Read this editorial on a technology blog, while I think that emission restrictions are the biggest killer to American Automakers, I wanted to see all your thoughts.
Quote:
I don't smoke and I never have. I can't say as I've felt the temptation to ever try that particular vice, especially given the cost these days. 50 years ago my avoiding that lifestyle choice would have put me in the minority, and if I'd dared asked a smoker to step outside or made any implications about what their habit was doing to my lungs... well, that wouldn't have gone over well.
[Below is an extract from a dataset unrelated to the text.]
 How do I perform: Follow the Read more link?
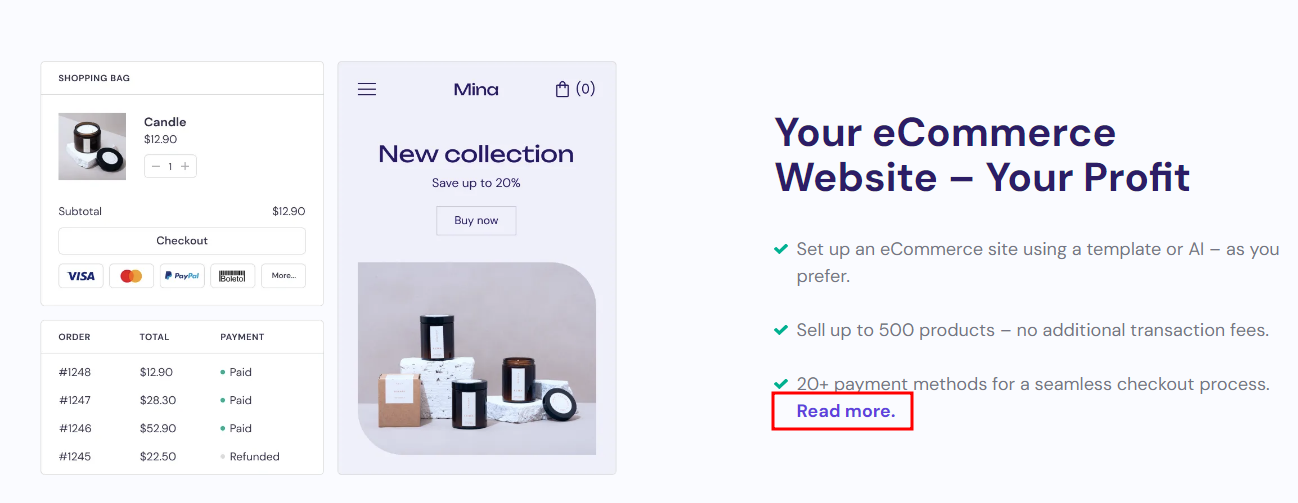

Today, of course, such questions and expectations are the norm, with legislation forcing smokers into the cold and science showing that what comes out of their mouths isn't great for passers by. But why am I talking about cigarette smoking on a gadget blog? In a few decades this is what it's going to be like to drive a car with internal combustion, a life full of exorbitant taxes, constant inconveniences, and state-sponsored attempts at inducing shame among those who would dare putter around with an engine that casts off 70 percent (or more) of its energy as waste.
The internal combustion engine hasn't become such a hugely popular means of propulsion for particularly complex reasons. At the dawn of the automobile there were many different ways of powering a car, from steam to gunpowder to, yes, electric cars with limited range. Gasoline didn't win out because there were pump stations on every corner (there weren't) or because it was scientifically created to be the perfect fuel (it wasn't). It won because it was cheap -- nobody wanted it.